__Le problème__
Reproduisez à l'identique le passage du texte sur l'action catholique, en commençant par « La piété, dit » et en continuant jusqu'à « nature et sa fin. ».

La piété, dit saint Paul, se prête à
tout, possédant les promesses divines pour les biens de la vie
présente comme pour ceux de la vie future : « Pietas autem ad
omnia utilis est, promissionem habens vitæ, quæ nunc est et futuræ »
.
Et donc aussi, l'action catholique, tout en variant, quand il est
opportun, ses formes extérieures et ses moyens d'action, reste
toujours la même dans les principes qui la dirigent et le but très
noble qu'elle poursuit. Et pour qu'en même temps elle soit vraiment
efficace, il conviendra d'indiquer avec soin les conditions qu'elle
exige elle-même si l'on considère bien sa nature et sa fin.
Avant tout, il faut être profondément
convaincu que l'instrument est inutile s'il n'est approprié au
travail que l'on veut exécuter. L'action catholique (comme il
ressort jusqu'à l'évidence de ce qui vient d'être dit), se proposant
de restaurer toutes choses dans le Christ, constitue un véritable
apostolat à l'honneur et la gloire du Christ lui-même. Pour bien
l'accomplir, il nous faut la grâce divine, et l'apôtre ne la reçoit
point s'il n'est uni au Christ. C'est seulement quand nous aurons
formé Jésus-Christ en nous que nous pourrons plus facilement le
rendre aux familles, à la société. Tous ceux donc qui sont appelés à
diriger ou qui se consacrent à promouvoir le mouvement catholique,
doivent être des catholiques à toute épreuve, convaincus de leur
foi, solidement instruits des choses de la religion, sincèrement
soumis à l’Église et en particulier à cette suprême Chaire
apostolique et au Vicaire de Jésus-Christ sur la terre ; ils doivent
être des hommes d'une piété véritable, de mâles vertus, de mœurs
pures et d'une vie tellement sans tache qu'ils servent à tous
d'exemple efficace.

__Éléments enregistrés d'une collection__
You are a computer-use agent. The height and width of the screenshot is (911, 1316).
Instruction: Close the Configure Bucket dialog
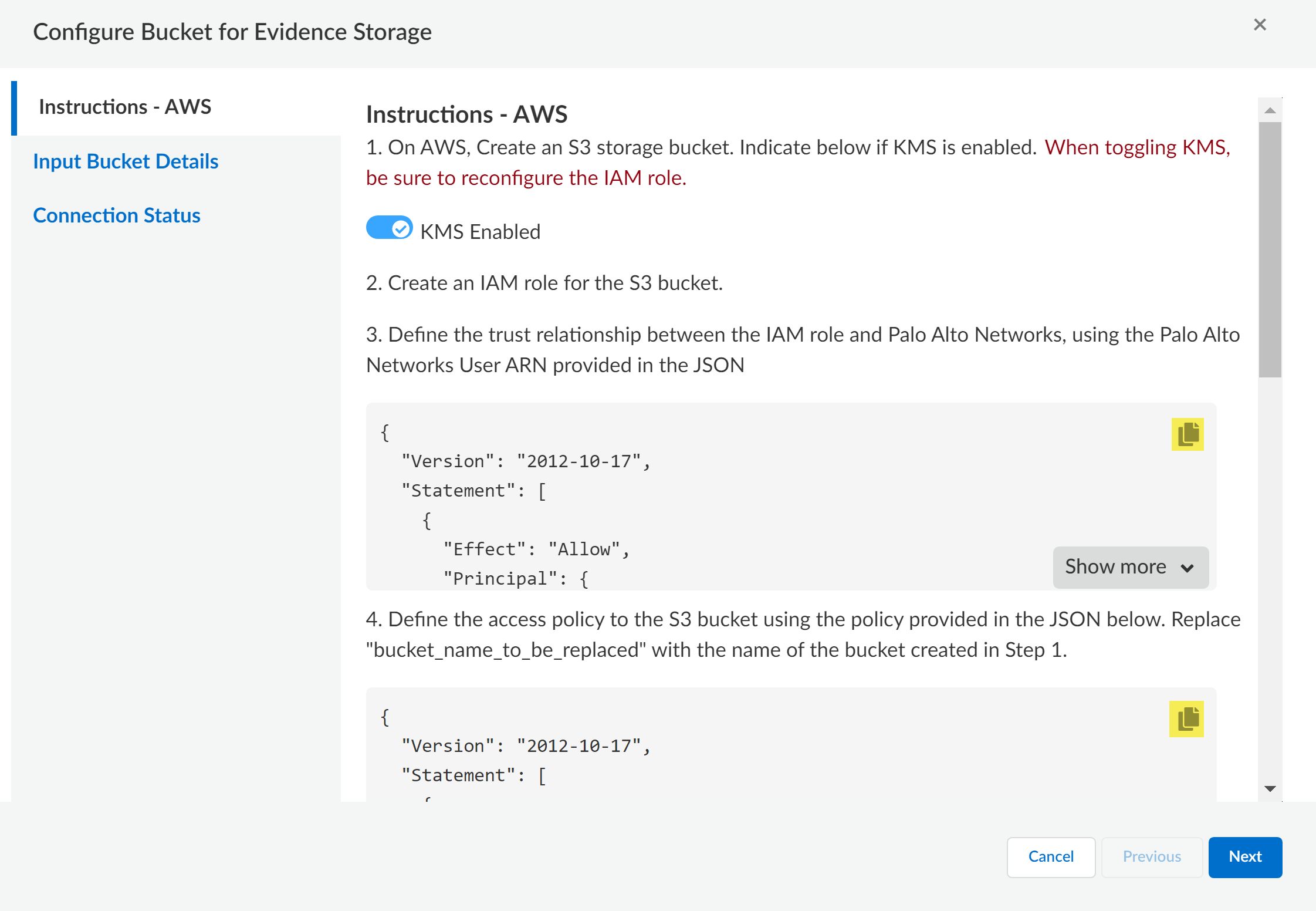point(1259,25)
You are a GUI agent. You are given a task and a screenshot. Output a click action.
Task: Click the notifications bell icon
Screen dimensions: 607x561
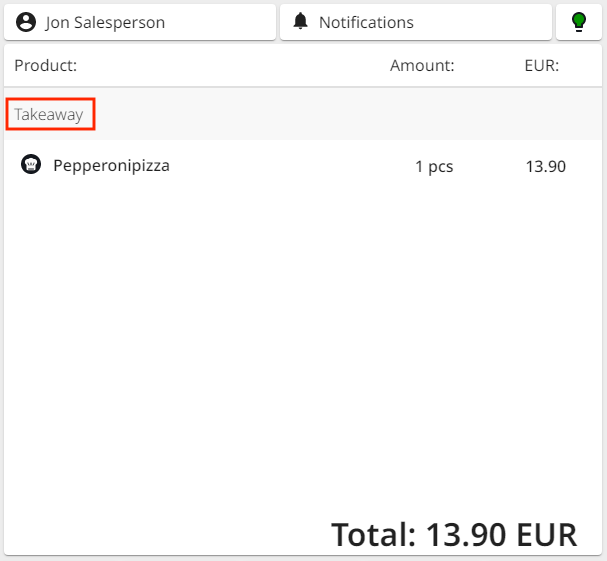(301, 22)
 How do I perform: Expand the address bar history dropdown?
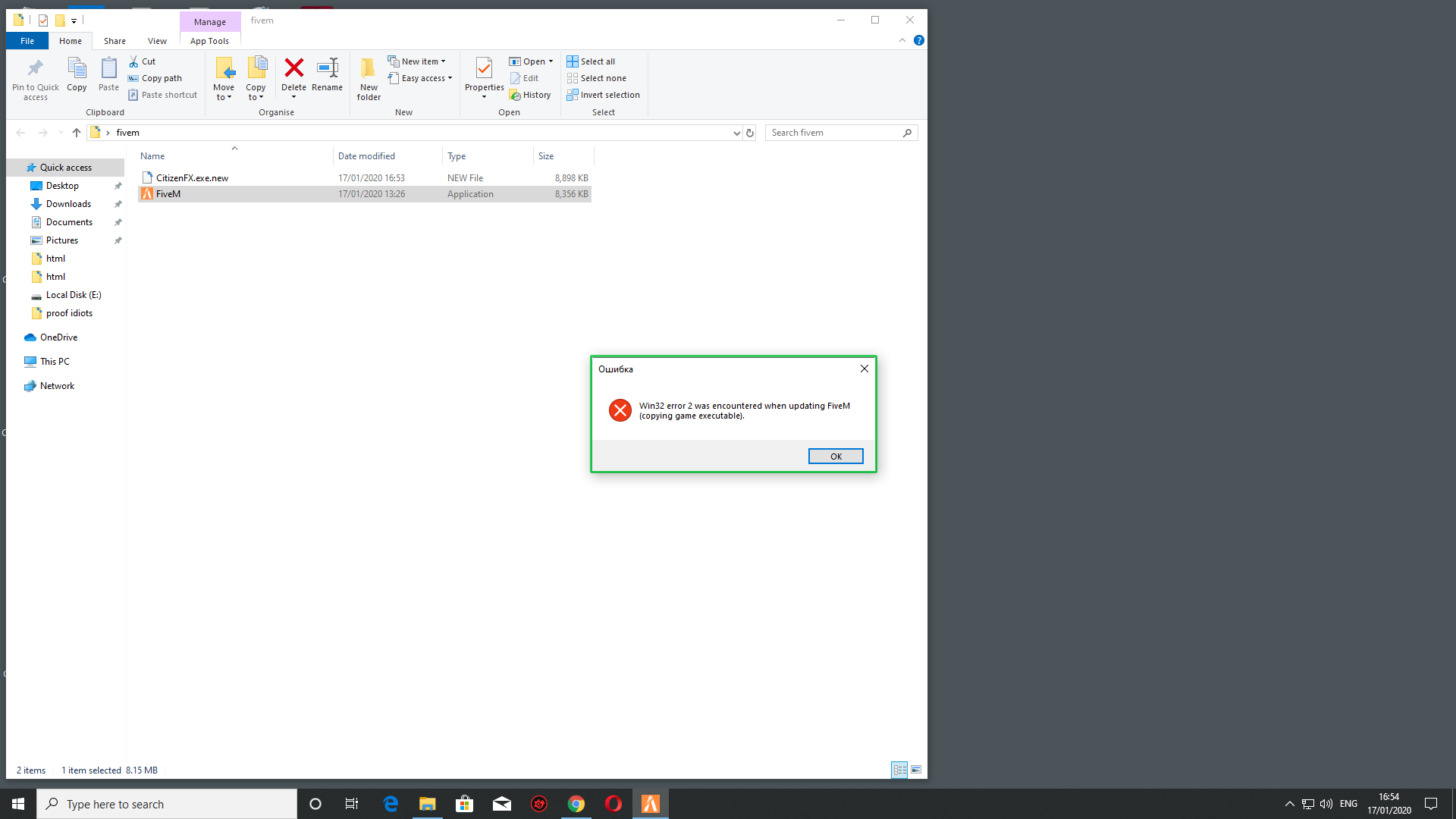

__Tâche accomplie__
La piété, dit saint Paul, se prête à
tout, possédant les promesses divines pour les biens de la vie
présente comme pour ceux de la vie future : « Pietas autem ad
omnia utilis est, promissionem habens vitæ, quæ nunc est et futuræ »
.
Et donc aussi, l'action catholique, tout en variant, quand il est
opportun, ses formes extérieures et ses moyens d'action, reste
toujours la même dans les principes qui la dirigent et le but très
noble qu'elle poursuit. Et pour qu'en même temps elle soit vraiment
efficace, il conviendra d'indiquer avec soin les conditions qu'elle
exige elle-même si l'on considère bien sa nature et sa fin.